Middle-mile fleets don’t have much room for inspection delays, inconsistent processes, or missed issues. When tractors and trailers are moving freight across the U.S., Mexico, and Canada on tight schedules, small inspection gaps can turn into downtime, safety exposure, and missed delivery commitments. That’s why more commercial trucking operators, like Mesilla Valley Transportation, are moving toward automated vehicle inspections. Instead of relying only on manual walkarounds, fleets are starting to use standardized, drive-thru scans that create a clear digital record of vehicle condition in seconds.
What’s changing in commercial fleet inspections
For years, inspections in trucking have depended heavily on manual routines. Experienced teams know what to look for, but manual processes still vary by location, shift, workload, and time pressure. That creates a consistency problem.
In high-utilization fleets, consistency matters just as much as speed. A process that catches issues one day but misses them the next creates operational risk. It also makes it harder to document vehicle condition across yards, terminals, and handoff points.
Automated inspections help close that gap by creating a repeatable process every time a vehicle passes through the lane. The goal is not to replace experienced teams. It is to give them better visibility, faster documentation, and a more standardized way to identify issues before they affect uptime.
Why the middle mile is a strong fit for automation
Middle-mile operations run at a scale where inspection efficiency has a direct impact on performance. Fleet managers are balancing safety expectations, service commitments, maintenance planning, and asset availability at the same time.
That makes this segment especially well suited for automated inspections. When scans happen in seconds and results are delivered in a digital report, teams can move faster without losing visibility into vehicle condition. Problems like tire damage, underbody issues, leaks, exterior damage, or unauthorized modifications become easier to spot and document early.
For fleets, that changes inspections from a checkpoint into a decision tool. Instead of relying on incomplete information or guesswork, operators can work from a consistent digital record that supports maintenance planning and risk reduction.
What the UVeye and MVT partnership signals
UVeye’s new partnership with Mesilla Valley Transportation is a strong example of where the market is heading. MVT is one of North America’s largest privately owned transportation companies, operating thousands of trucks and trailers across the United States, Mexico, and Canada. According to the release, the partnership brings UVeye’s automated inspection systems into MVT’s trucking operations to improve safety, consistency, and operational efficiency across the fleet.

That matters because it shows automated inspection moving deeper into commercial trucking operations, not just passenger vehicle environments. It also highlights a broader industry shift: fleets are looking for inspection workflows that are faster, more objective, and easier to scale across large operations.
What automated inspections can capture
In this deployment, UVeye’s drive-thru scanners perform a full 360-degree scan of heavy-duty vehicles in seconds. The system is designed to detect exterior, underbody, tire, and mechanical issues, then present findings in digital reports. The platform supports Class 6 through 8 trucks and enables an automated 17-point inspection process aligned with CTPAT 17 requirements in the U.S. and U.K.

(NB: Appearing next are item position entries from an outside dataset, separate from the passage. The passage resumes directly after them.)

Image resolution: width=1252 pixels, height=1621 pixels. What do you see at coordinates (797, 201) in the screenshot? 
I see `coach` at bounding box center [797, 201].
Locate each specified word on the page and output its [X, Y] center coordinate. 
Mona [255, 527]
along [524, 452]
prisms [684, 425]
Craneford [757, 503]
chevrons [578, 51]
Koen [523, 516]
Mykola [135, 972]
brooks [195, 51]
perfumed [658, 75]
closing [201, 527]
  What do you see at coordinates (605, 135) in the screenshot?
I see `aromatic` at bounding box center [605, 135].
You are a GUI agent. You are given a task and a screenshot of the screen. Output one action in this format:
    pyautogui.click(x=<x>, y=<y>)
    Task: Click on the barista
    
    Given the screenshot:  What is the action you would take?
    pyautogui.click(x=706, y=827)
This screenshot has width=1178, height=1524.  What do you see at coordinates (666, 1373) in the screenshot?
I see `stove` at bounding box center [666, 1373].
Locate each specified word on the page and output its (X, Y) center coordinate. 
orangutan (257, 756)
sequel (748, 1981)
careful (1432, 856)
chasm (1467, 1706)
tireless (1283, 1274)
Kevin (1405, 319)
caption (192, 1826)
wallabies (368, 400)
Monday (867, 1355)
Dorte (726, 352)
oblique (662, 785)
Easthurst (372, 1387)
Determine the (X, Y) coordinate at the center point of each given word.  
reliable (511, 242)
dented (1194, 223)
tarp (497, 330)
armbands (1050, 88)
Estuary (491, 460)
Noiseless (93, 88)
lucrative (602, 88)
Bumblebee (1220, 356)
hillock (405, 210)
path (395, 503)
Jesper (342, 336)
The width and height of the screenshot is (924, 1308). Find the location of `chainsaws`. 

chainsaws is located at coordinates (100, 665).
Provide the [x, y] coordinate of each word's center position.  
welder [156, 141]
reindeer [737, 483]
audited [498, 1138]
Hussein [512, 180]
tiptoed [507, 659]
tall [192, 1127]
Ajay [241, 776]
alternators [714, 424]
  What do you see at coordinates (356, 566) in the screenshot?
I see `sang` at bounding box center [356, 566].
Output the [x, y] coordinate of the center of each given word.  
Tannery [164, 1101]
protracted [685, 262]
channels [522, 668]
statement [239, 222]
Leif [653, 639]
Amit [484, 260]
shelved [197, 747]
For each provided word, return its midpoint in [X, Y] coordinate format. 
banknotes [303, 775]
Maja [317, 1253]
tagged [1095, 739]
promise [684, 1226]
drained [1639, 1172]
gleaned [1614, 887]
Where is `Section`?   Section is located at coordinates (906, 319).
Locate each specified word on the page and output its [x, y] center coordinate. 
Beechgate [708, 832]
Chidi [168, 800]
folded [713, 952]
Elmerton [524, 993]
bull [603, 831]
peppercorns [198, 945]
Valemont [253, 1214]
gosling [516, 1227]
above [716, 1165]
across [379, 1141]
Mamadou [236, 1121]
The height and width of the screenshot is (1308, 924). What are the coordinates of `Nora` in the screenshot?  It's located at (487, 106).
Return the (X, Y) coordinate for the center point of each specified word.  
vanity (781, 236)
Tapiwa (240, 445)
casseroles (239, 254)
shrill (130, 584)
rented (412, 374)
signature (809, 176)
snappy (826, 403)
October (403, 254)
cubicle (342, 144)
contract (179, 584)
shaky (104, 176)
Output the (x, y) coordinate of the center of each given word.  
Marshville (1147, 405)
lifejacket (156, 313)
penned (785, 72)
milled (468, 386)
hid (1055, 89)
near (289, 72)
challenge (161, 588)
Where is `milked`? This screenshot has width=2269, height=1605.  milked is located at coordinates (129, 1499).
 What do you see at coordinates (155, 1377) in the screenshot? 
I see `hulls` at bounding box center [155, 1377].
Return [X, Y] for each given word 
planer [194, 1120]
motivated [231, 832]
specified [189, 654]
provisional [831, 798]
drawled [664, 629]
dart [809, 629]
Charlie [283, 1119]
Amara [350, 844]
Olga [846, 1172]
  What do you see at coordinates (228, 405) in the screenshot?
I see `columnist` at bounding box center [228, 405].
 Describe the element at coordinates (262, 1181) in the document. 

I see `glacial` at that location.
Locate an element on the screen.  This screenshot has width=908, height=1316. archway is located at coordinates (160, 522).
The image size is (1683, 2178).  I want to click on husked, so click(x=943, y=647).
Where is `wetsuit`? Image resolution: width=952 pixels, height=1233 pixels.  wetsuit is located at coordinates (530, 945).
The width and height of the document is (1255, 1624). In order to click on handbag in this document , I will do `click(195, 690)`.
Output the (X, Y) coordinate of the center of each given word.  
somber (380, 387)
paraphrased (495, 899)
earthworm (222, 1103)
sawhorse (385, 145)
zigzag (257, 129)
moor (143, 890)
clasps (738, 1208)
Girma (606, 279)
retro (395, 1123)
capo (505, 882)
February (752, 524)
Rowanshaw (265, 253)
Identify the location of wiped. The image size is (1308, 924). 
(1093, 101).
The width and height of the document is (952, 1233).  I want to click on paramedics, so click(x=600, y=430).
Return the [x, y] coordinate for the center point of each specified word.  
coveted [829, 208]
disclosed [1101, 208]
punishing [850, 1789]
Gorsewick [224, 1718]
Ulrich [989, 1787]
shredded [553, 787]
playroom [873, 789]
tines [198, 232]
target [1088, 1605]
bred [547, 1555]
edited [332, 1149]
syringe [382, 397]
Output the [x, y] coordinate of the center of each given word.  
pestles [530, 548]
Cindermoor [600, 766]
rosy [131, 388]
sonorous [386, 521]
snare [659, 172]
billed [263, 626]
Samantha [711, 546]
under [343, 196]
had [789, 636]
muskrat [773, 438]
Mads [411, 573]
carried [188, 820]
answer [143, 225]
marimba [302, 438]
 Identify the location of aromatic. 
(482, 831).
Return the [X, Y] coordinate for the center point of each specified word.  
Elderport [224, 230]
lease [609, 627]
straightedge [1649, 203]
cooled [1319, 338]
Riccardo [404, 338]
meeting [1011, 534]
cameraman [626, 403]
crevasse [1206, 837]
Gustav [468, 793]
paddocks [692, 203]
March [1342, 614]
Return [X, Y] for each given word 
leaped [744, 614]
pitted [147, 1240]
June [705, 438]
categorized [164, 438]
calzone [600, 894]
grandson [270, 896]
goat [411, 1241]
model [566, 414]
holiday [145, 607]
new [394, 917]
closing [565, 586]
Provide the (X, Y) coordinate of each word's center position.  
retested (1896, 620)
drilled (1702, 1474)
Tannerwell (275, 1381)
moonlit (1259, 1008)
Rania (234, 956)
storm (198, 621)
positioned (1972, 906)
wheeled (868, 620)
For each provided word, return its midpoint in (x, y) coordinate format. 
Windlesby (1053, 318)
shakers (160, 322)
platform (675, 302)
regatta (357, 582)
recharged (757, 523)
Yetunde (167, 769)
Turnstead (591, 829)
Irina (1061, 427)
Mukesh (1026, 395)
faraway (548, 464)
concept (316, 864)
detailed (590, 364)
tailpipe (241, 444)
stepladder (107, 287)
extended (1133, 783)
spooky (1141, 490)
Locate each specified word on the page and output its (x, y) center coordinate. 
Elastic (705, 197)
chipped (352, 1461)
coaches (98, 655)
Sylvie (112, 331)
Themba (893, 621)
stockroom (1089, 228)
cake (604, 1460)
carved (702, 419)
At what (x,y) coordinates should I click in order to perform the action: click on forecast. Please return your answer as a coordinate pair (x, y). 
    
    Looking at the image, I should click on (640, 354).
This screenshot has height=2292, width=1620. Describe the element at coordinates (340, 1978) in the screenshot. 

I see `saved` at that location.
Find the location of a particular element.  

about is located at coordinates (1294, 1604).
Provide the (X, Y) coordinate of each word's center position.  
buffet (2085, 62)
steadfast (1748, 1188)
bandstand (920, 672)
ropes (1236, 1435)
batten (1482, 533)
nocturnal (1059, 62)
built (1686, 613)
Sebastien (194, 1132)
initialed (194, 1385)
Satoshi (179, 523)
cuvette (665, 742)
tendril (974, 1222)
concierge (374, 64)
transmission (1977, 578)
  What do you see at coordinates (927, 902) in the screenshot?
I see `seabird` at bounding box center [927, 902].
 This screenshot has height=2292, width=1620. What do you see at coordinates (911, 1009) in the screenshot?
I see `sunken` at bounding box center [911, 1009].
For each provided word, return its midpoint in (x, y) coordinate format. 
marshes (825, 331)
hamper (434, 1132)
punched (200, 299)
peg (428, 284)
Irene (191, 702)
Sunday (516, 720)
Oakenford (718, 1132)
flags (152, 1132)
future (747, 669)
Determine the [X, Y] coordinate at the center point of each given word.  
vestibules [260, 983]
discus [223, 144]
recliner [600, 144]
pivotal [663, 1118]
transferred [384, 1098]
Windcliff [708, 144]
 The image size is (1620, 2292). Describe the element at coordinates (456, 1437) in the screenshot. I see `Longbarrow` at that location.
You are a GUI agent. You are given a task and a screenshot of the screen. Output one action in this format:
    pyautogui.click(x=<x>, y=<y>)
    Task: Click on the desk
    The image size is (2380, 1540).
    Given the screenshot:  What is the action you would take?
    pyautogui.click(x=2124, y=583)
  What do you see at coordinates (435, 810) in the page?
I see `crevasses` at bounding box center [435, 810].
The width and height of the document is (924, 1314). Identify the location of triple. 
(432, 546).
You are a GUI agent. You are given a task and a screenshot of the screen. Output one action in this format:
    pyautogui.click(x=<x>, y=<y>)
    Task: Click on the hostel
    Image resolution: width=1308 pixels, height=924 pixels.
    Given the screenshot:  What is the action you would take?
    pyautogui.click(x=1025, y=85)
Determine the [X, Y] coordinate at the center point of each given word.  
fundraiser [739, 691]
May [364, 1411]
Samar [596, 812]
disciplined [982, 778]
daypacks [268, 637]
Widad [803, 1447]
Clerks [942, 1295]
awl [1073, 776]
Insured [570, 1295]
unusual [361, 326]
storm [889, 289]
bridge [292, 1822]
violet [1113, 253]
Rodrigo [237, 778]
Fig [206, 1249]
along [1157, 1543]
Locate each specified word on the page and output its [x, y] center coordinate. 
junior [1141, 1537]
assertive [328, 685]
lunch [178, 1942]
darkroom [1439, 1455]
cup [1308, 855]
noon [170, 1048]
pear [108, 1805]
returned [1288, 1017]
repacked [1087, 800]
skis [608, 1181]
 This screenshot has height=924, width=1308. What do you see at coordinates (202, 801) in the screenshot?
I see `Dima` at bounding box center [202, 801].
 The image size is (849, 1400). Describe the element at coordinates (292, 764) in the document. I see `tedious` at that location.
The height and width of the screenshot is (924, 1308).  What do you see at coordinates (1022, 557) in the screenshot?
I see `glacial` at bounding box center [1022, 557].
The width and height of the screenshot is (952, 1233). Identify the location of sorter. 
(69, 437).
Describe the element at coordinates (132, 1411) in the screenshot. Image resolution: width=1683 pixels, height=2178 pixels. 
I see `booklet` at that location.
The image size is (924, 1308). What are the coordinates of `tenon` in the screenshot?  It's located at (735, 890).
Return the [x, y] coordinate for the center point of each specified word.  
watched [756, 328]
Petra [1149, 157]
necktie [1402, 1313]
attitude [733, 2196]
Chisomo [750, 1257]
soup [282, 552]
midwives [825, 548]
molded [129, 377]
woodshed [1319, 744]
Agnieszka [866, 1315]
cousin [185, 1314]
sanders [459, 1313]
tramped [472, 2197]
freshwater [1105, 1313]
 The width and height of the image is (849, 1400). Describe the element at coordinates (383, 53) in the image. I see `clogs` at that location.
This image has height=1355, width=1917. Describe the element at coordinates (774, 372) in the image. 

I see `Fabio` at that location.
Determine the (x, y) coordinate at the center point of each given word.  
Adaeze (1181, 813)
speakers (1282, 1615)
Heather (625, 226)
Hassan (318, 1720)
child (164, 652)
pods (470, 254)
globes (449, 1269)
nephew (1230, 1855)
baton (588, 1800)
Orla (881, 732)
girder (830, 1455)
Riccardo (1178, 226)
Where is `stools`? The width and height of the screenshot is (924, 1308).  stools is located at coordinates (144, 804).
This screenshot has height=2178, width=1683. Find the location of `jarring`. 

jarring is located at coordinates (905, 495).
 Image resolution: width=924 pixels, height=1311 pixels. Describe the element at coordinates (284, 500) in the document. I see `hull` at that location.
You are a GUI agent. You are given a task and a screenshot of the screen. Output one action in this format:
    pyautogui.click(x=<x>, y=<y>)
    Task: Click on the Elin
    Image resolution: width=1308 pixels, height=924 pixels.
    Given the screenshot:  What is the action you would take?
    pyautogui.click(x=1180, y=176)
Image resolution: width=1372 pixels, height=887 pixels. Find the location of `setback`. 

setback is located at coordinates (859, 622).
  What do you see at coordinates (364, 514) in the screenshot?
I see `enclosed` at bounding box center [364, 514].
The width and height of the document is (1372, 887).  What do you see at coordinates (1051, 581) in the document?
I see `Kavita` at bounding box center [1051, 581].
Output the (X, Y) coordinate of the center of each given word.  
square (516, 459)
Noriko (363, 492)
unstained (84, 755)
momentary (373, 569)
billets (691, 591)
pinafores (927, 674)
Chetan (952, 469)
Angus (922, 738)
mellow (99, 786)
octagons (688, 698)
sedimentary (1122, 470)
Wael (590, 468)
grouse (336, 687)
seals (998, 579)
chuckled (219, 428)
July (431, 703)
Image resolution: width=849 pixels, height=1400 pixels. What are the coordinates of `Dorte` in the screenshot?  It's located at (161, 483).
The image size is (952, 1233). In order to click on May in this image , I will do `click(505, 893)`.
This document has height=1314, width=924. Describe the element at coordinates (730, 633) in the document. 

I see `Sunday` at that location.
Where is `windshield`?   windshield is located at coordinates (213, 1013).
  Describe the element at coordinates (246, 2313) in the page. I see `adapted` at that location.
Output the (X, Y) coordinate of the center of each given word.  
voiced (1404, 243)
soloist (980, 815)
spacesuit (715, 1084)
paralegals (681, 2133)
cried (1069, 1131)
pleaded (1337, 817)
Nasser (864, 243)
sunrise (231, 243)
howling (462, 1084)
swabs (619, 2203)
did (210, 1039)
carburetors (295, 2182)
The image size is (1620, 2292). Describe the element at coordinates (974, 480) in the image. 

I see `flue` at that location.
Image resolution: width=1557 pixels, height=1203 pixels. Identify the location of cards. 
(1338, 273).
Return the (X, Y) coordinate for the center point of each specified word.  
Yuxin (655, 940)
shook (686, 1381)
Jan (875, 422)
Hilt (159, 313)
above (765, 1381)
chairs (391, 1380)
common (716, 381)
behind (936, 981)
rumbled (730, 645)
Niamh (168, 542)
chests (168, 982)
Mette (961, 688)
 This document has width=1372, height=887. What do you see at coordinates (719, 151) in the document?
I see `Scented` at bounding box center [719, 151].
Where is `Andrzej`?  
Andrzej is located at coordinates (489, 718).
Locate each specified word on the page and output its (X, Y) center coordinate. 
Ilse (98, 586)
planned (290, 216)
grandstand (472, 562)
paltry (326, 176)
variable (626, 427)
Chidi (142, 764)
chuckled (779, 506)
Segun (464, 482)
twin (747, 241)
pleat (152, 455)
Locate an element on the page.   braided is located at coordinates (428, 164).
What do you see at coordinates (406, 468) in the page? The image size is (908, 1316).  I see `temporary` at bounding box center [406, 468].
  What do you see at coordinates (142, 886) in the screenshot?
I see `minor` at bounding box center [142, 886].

That level of coverage is important for fleet operators because it creates a more complete picture of vehicle condition without adding friction to the inspection process. In practical terms, that means teams can identify issues sooner, standardize documentation, and make faster maintenance decisions.
Faster inspections are useful, but the bigger value is operational consistency. When fleets have a reliable process for documenting vehicle condition, they can reduce inspection variability, improve maintenance visibility, and strengthen accountability across the operation.
That supports several priorities at once. It helps protect uptime by catching issues before vehicles leave the yard. It helps support safety by making condition data easier to review and act on. It also helps reduce disputes by creating a timestamped, visual record of what the vehicle looked like at a specific point in time.
For large fleets, those benefits add up quickly. A more consistent inspection process can improve maintenance coordination, reduce manual friction, and give leadership better data on how assets are performing across locations.
Why data-backed inspections matter more now
Fleet operators are under pressure to do more with clearer documentation and less ambiguity. Manual inspections will always remain part of the workflow, but the industry is moving toward inspection systems that produce standardized, shareable, and objective records.
That’s where automation becomes especially valuable. When vehicle condition data is captured consistently, it becomes easier to connect inspections to maintenance decisions, compliance routines, and operational performance. Instead of treating inspections as isolated events, fleets can use them as part of a broader strategy for uptime and risk management.
This is one reason the UVeye and MVT partnership stands out. It reflects a practical shift in how commercial fleets are thinking about inspections: not as a necessary delay, but as a fast source of operational intelligence.
What’s Next
As more fleets look for ways to improve uptime, reduce risk, and standardize inspection workflows, automated vehicle inspections will likely become a more common part of commercial trucking operations. UVeye’s work with Mesilla Valley Transportation shows what that shift can look like in practice: faster inspections, clearer documentation, and better visibility into vehicle condition across a large fleet.